### DIRECTIONS FOR THIS TASK
Swap each "Instruction" in the lines below for "Directive" and return all the lines with nothing else changed.

### MATERIAL FOR THIS TASK
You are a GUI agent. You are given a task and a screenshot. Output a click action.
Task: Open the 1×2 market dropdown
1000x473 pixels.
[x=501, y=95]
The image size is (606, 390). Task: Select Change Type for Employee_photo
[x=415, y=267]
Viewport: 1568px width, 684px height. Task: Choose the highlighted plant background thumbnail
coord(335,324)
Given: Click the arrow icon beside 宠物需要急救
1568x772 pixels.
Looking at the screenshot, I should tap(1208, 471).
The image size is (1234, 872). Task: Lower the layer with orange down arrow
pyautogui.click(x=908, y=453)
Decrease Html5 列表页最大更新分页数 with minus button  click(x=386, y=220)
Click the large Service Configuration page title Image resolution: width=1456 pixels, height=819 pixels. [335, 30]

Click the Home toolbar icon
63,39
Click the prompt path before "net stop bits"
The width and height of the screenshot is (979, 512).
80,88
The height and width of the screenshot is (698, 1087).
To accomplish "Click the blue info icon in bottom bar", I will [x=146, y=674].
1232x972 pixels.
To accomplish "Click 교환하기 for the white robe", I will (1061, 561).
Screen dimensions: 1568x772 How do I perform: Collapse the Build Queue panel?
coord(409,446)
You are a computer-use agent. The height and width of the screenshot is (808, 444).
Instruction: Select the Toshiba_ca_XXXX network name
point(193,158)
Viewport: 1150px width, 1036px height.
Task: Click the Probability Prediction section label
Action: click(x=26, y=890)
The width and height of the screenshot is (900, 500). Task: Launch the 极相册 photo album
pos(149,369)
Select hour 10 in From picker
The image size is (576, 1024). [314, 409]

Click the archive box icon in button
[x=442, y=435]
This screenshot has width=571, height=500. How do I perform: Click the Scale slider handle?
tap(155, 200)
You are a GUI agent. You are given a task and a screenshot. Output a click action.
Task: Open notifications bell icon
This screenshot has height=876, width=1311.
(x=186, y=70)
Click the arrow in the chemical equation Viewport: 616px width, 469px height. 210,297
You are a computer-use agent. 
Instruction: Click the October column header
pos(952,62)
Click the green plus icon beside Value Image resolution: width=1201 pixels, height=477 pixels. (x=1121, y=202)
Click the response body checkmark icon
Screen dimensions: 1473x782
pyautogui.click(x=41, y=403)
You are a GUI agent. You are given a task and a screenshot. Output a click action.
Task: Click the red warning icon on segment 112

### THE REPLY
You are a GUI agent. You are given a task and a screenshot. Output a click action.
Task: Open the 1×2 market dropdown
1000x473 pixels.
[x=501, y=95]
The image size is (606, 390). Task: Select Change Type for Employee_photo
[x=415, y=267]
Viewport: 1568px width, 684px height. Task: Choose the highlighted plant background thumbnail
coord(335,324)
Given: Click the arrow icon beside 宠物需要急救
1568x772 pixels.
Looking at the screenshot, I should tap(1208, 471).
The image size is (1234, 872). Task: Lower the layer with orange down arrow
pyautogui.click(x=908, y=453)
Decrease Html5 列表页最大更新分页数 with minus button  click(x=386, y=220)
Click the large Service Configuration page title Image resolution: width=1456 pixels, height=819 pixels. [335, 30]

Click the Home toolbar icon
63,39
Click the prompt path before "net stop bits"
The width and height of the screenshot is (979, 512).
80,88
The height and width of the screenshot is (698, 1087).
To accomplish "Click the blue info icon in bottom bar", I will [x=146, y=674].
1232x972 pixels.
To accomplish "Click 교환하기 for the white robe", I will (1061, 561).
Screen dimensions: 1568x772 How do I perform: Collapse the Build Queue panel?
coord(409,446)
You are a computer-use agent. The height and width of the screenshot is (808, 444).
Directive: Select the Toshiba_ca_XXXX network name
point(193,158)
Viewport: 1150px width, 1036px height.
Task: Click the Probability Prediction section label
Action: click(x=26, y=890)
The width and height of the screenshot is (900, 500). Task: Launch the 极相册 photo album
pos(149,369)
Select hour 10 in From picker
The image size is (576, 1024). [314, 409]

Click the archive box icon in button
[x=442, y=435]
This screenshot has width=571, height=500. How do I perform: Click the Scale slider handle?
tap(155, 200)
You are a GUI agent. You are given a task and a screenshot. Output a click action.
Task: Open notifications bell icon
This screenshot has height=876, width=1311.
(x=186, y=70)
Click the arrow in the chemical equation Viewport: 616px width, 469px height. 210,297
You are a computer-use agent. 
Directive: Click the October column header
pos(952,62)
Click the green plus icon beside Value Image resolution: width=1201 pixels, height=477 pixels. (x=1121, y=202)
Click the response body checkmark icon
Screen dimensions: 1473x782
pyautogui.click(x=41, y=403)
You are a GUI agent. You are given a task and a screenshot. Output a click action.
Task: Click the red warning icon on segment 112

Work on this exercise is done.